You are in a difficult position because this is the workplace and you can’t easily tell a bothersome older male colleague to leave you alone.
This colleague shows signs of being more than just slightly bothersome though. The latest incident - in which he clearly made a thinly-veiled accusation of lying - shows that he is not a decent man. The comment he made about you in front of another colleague shows that he will seek to undermine you and trash your reputation given a chance.
I think you need to be on your guard. Women who live alone often find themselves targeted for unwanted attention by a male neighbour who feels entitled to their time and attention. There’s plenty of threads on here with examples. Those kinds of men are likely to do the same in the workplace.
Don’t spend any time alone with him. I’d be surprised if him suddenly appearing when you were alone and on your way to your office was actually a coincidence.
If your employer has HR policies on workplace behaviour, familiarise yourself with them. Make a written note of every interaction he has with you, so that you’ve got a record in case he decides to punish your lack of interest in him by making an unfounded complaint against you. If you’ve got a confidential employee support service in your workplace, get in touch with them. Hopefully he’ll leave you alone, but at some point you may need to have a confidential word with your line manager or trade union rep if you have one. If you’re not a member of a union, I’d suggest joining one now in case this escalates in the future.

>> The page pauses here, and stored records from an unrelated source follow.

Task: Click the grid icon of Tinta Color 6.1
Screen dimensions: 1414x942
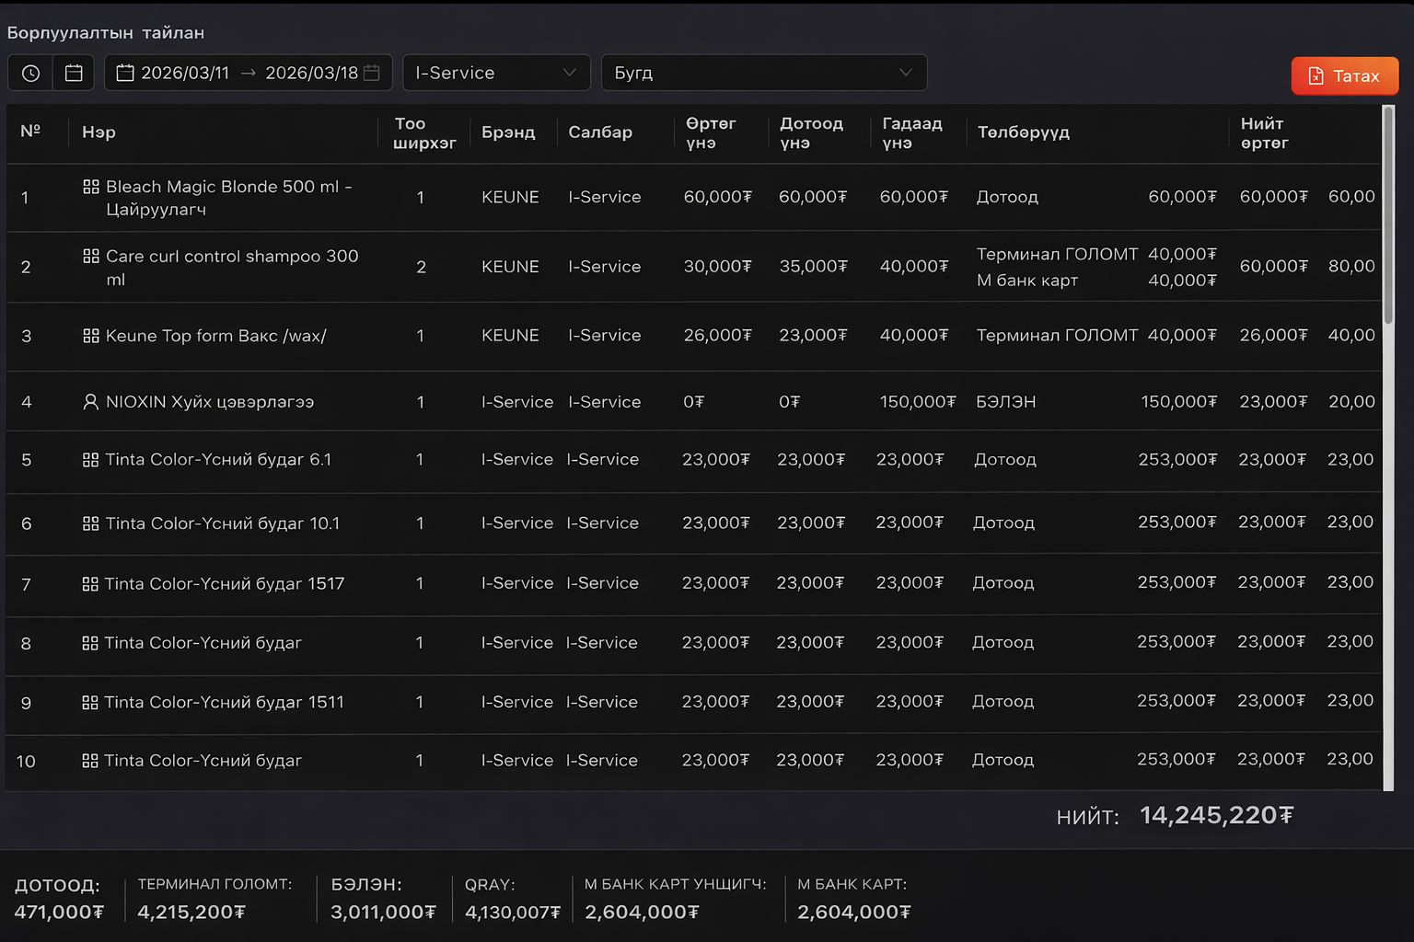Action: [90, 460]
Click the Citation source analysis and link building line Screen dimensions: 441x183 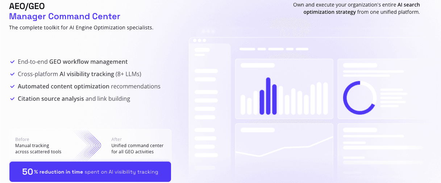point(74,99)
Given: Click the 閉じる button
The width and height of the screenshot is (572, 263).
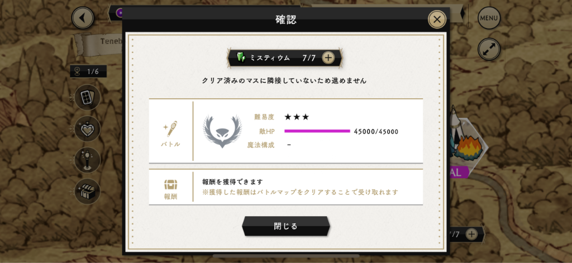Looking at the screenshot, I should 286,226.
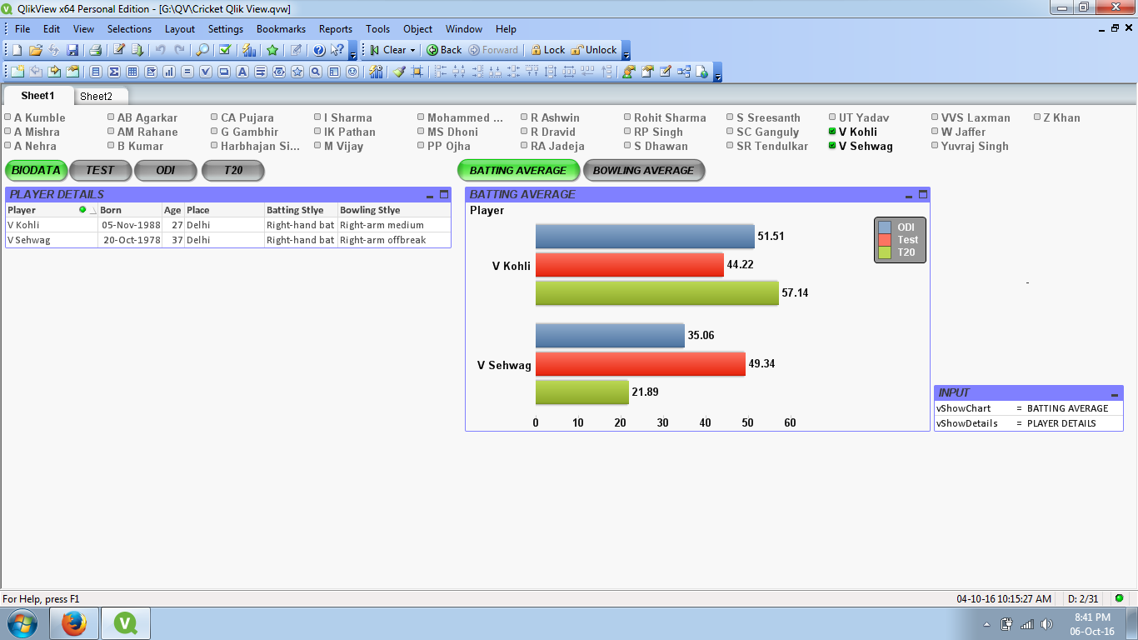The width and height of the screenshot is (1138, 640).
Task: Expand the Clear dropdown arrow
Action: click(412, 50)
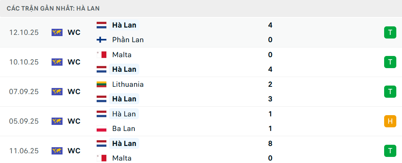Click the 'Các trận gần nhất: Hà Lan' header
The height and width of the screenshot is (163, 402).
tap(53, 8)
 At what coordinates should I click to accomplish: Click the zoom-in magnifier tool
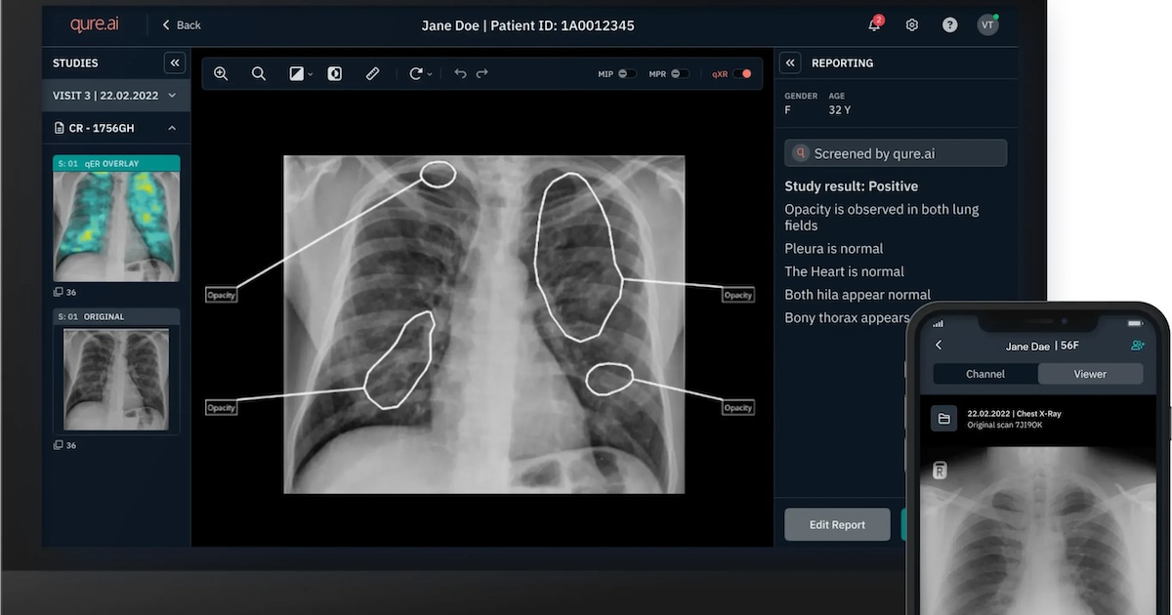click(221, 73)
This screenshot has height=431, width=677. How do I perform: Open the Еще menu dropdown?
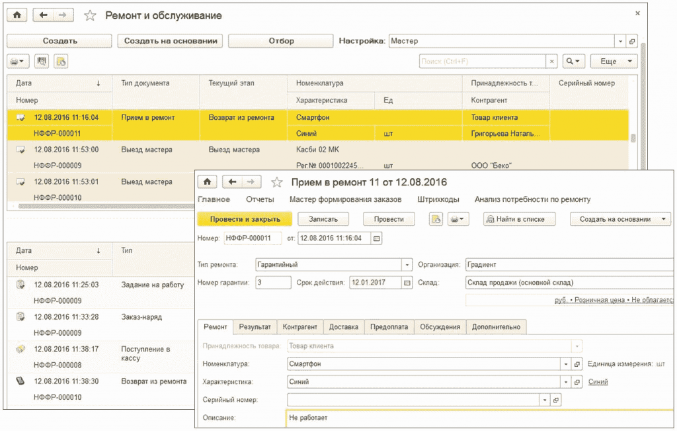coord(614,62)
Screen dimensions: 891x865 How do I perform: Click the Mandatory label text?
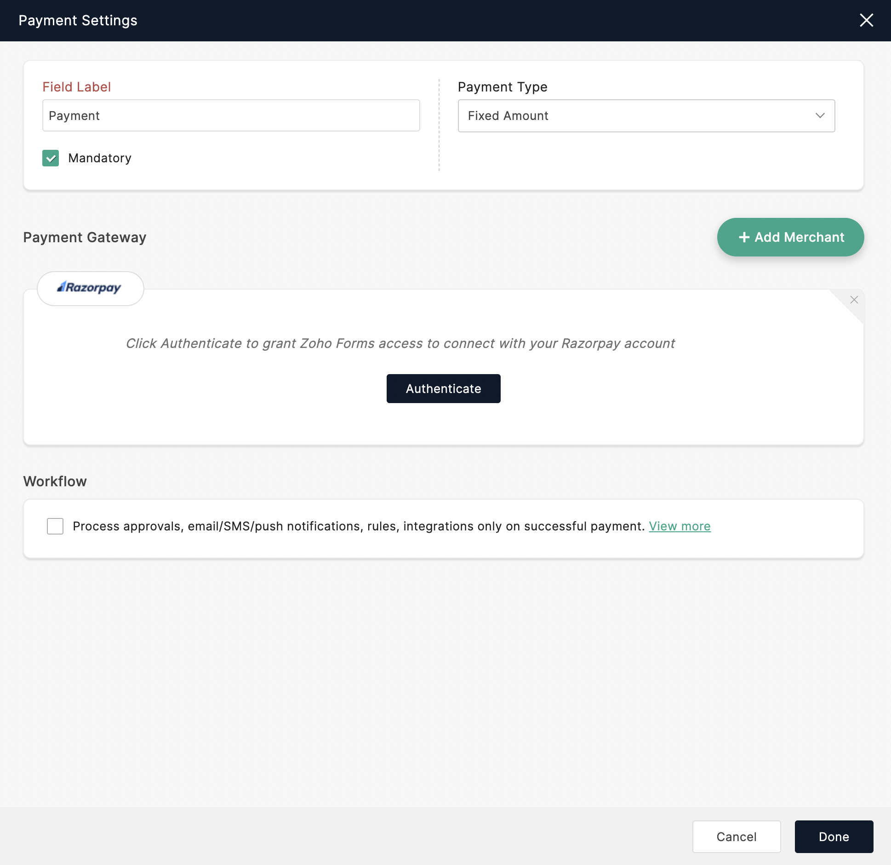tap(100, 158)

There’s been quite a few “you’re making a fuss about nothing” comments on this thread. There have also been several posters pointing out the red flags. Your sense of confusion and discomfort with his behaviour, which is why you posted, is because of those red flags. He is pursuing you, and using “plausible deniability” tactics in the way he’s approaching his pursuit of you, so that people will side with him rather than you if this escalates / goes ‘public’ in the future.
And if anyone says “aww, he’s just being friendly, you’re being mean/ precious / whatever OP”, I refer back to my first para. Is he behaving in this way to younger male colleagues? I very much doubt it.